Thanks to everyone who bought the book, and a special thanks to anyone who took the time to leave a review. One of the reviewers, FairyGirl, is a regular poster here, so if you're reading this FairyGirl, thanks a bunch!


----------



## Neekeebee (Jan 10, 2009)

Hi Karen,

I recently read _Life on Hold_ and just finished _Favorite_. I have to say, I could not put either one down! _Favorite_ was very different from what I had expected when I started reading it. I love that the characters seemed like real people who were just thrown into bizarre situations. I only wish your books were a little longer so I could spend more time with them!

Keep writing!

N


----------



## Nancy C. Johnson Author (Apr 28, 2010)

Hi, Karen

Just wanted to say hello too. 

And congratulations on all your good fortune with your books, much deserved!

You've given hope to so many authors struggling to be noticed.

I read about your own struggles with agents and publishers on Joe Konrath's blog.

I hope, A Scattered Life, becomes a movie soon. Wow is all I can say.

I read the sample and was about to download it (loved it) and then they took it away. So I will buy it when it is released soon.

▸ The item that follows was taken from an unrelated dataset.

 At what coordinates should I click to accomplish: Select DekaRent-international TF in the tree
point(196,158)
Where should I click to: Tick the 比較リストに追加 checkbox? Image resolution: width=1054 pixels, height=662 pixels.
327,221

P.S. Will purchase, Life on Hold, also. Thanks for reminding me to do so!!

All the best, Nancy


----------



## Karen_McQ (Aug 9, 2009)

Hi Nancy,

Thanks so much for the hello and congratulations.    I'm always glad to hear when my experience has given other writers hope because when I started out, not too long ago, I was inspired by Boyd Morrison and Joe Konrath. My story has been coming up lately because of the movie option, but there are a lot of writers doing as well or better. Honestly, I think there's room for everyone.


----------